The leading legal framework for so-called qui tam lawsuits, in which a private individual reports past or present fraud committed against the government and sues the perpetrator, is the federal False Claims Act. The act of filing such claims is known as whistleblowing, and there is perhaps no form of fraud as evocative of the governing False Claims Act as when medical providers submit fake or phantom bills for services that were either not necessary or in some cases not even performed. We at the Brod Law Firm take great pride in having served as advocates for whistleblowers in such cases.
One of the most notorious cases of fake or phantom billing fraud committed against Medicare or Medicaid came to light just last year, according to Money magazine. In February of 2012, federal authorities announced that Dr.

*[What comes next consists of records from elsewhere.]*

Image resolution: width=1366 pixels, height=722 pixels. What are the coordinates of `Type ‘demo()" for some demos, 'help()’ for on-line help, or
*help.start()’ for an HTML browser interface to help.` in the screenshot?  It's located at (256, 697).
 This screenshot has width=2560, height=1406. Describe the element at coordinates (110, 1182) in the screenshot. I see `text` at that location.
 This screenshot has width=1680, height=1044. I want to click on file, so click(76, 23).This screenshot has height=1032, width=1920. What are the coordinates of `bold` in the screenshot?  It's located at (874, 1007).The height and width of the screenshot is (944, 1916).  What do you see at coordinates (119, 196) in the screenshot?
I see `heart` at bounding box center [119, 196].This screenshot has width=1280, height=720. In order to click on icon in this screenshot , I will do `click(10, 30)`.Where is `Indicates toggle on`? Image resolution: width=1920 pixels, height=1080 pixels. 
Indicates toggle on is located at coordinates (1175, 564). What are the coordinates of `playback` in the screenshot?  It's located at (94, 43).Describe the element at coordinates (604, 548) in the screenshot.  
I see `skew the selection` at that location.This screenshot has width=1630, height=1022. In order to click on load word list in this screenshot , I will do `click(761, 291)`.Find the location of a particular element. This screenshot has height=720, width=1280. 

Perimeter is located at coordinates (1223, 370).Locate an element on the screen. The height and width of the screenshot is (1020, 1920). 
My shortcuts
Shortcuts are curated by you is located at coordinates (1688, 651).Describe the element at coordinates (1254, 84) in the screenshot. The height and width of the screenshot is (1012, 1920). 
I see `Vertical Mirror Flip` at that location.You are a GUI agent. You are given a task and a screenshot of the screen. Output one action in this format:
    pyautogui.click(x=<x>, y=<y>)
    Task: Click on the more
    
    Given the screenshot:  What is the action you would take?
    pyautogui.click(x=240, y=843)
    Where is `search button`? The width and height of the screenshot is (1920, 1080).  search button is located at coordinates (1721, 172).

Jacques Roy, a Dallas-area physician, allegedly soaked Medicare and Medicaid for almost $375 million over five years, which would rank as the biggest healthcare fraud ever committed in the United States. In the case, which was delayed until the middle of this year, Roy was charged with fraudulently billing Medicare for more than $350 million and Medicaid for more than $24 million by using “recruiters” to bring beneficiaries under the two programs to him so that he could bill them for unneeded services.
Statements made by federal authorities concerning the indictment of Roy suggested that the scope of the fraud was indeed breathtaking.
“The conduct charged in this indictment represents the single largest fraud amount orchestrated by one doctor in the history of the Health Care Fraud Prevention and Enforcement Action Team and our Medicare Fraud Strike Force operations,” said U.S. Deputy Attorney General James Cole.
The Roy case, while spectacularly large, has been by no means the only case of mega-fraud uncovered by federal prosecutors. as a broad-based scheme that was revealed in 2010 made quite clear. In a story the New York Times detailed with the telling headline, “Real Patients, Real Doctors, Fake Everything Else,” a ring of gangsters billed Medicare for more than $100 million and collected $35 million over at least four years.
According to federal prosecutors, the band of mobsters invented 118 fictitious health clinics in 25 states, stole the identities of doctors, and then associated them with legitimate Medicare recipients whose identities were also stolen. The entire doctor-patient-clinic illusion provided the basis for submitting false claims for a variety of medical services that were never performed, from ultrasound exams to magnetic resonance imaging tests to heart tests and more.
Many cases of fraud against Medicare or Medicaid are able to slip under the radar because much of our healthcare billing is based on an honor system, with the healthcare providers usually the front-line actors relied upon to determine what is a justifiable medical procedure and what is not. Thus, it is easy to see how unethical medical providers, sometimes working in tandem with equally unethical patients and other healthcare providers, can purloin major money out of government coffers.